All of the records below must be reproduced exactly, minus any pictures.
*** Opening of EXTRACTED MATERIAL ***
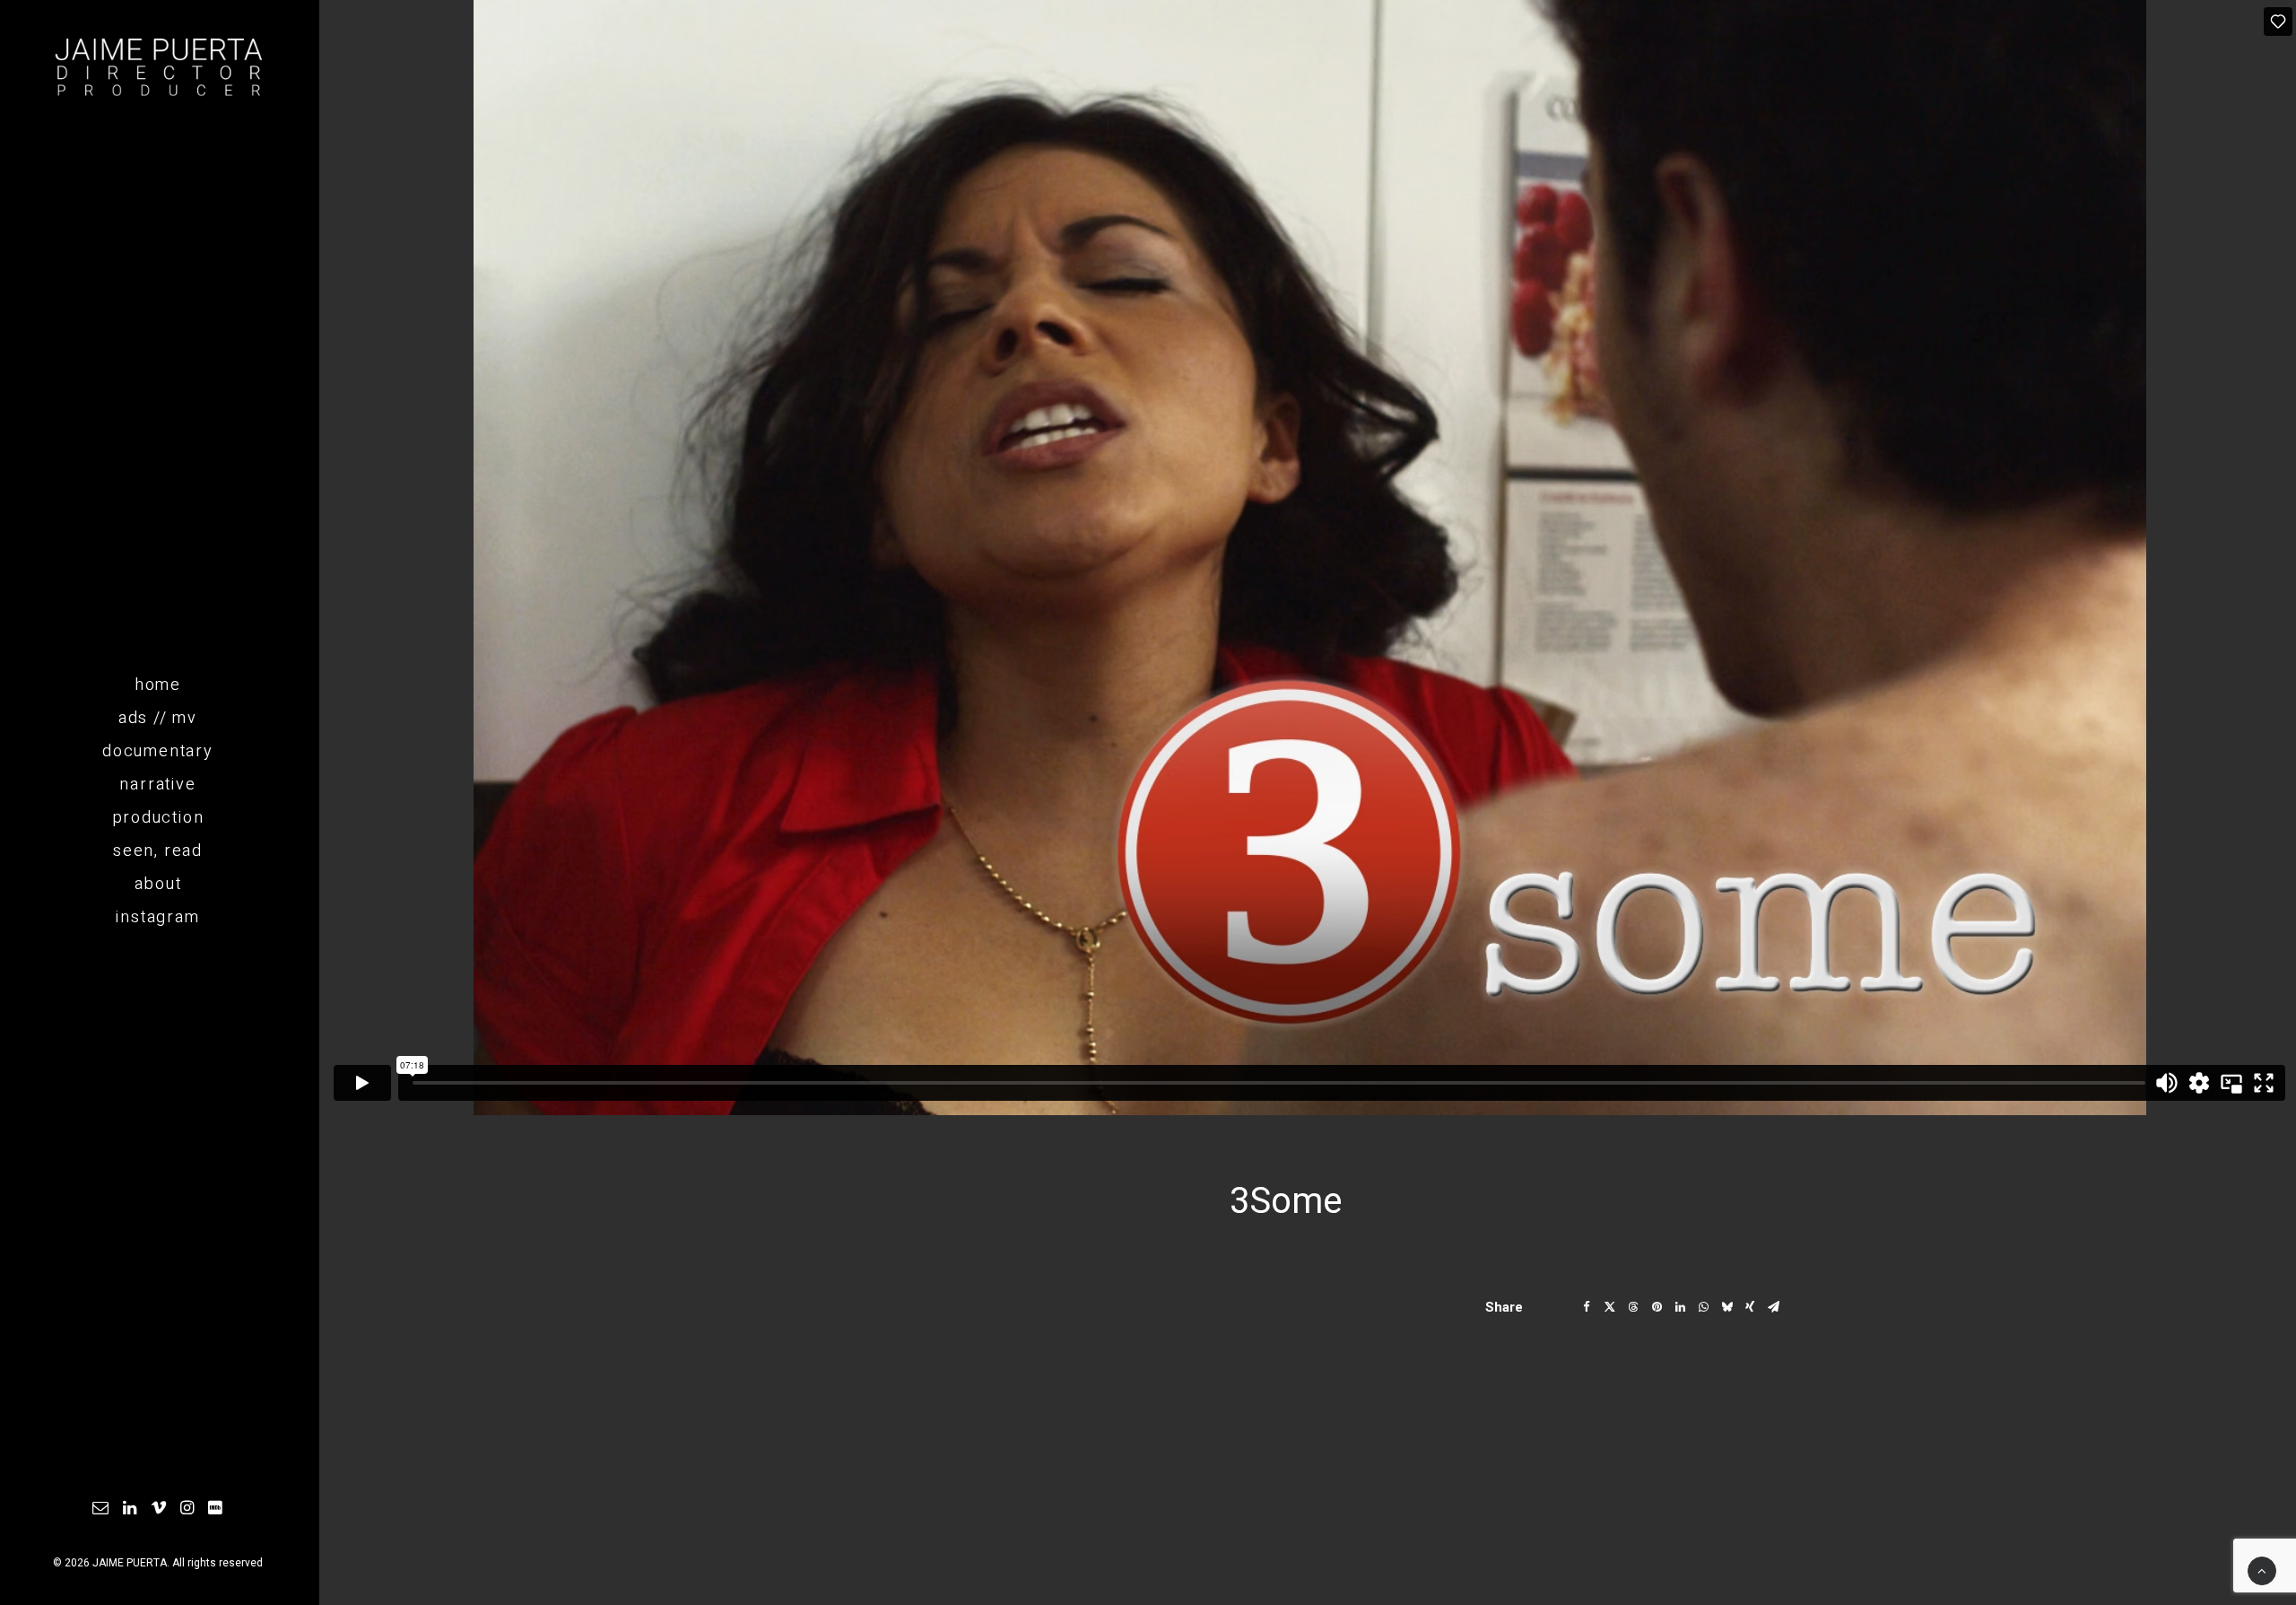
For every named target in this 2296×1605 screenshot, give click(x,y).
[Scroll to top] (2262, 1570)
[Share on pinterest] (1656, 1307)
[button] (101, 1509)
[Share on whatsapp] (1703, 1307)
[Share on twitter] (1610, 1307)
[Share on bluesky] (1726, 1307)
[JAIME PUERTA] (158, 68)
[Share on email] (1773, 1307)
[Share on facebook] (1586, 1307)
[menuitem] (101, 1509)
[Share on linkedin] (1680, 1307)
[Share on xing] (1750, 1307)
*** Close of EXTRACTED MATERIAL ***
• RESULT BELOW:
For every named target in this 2296×1605 screenshot, give click(x,y).
[Scroll to top] (2262, 1570)
[Share on pinterest] (1656, 1307)
[button] (101, 1509)
[Share on whatsapp] (1703, 1307)
[Share on twitter] (1610, 1307)
[Share on bluesky] (1726, 1307)
[JAIME PUERTA] (158, 68)
[Share on email] (1773, 1307)
[Share on facebook] (1586, 1307)
[menuitem] (101, 1509)
[Share on linkedin] (1680, 1307)
[Share on xing] (1750, 1307)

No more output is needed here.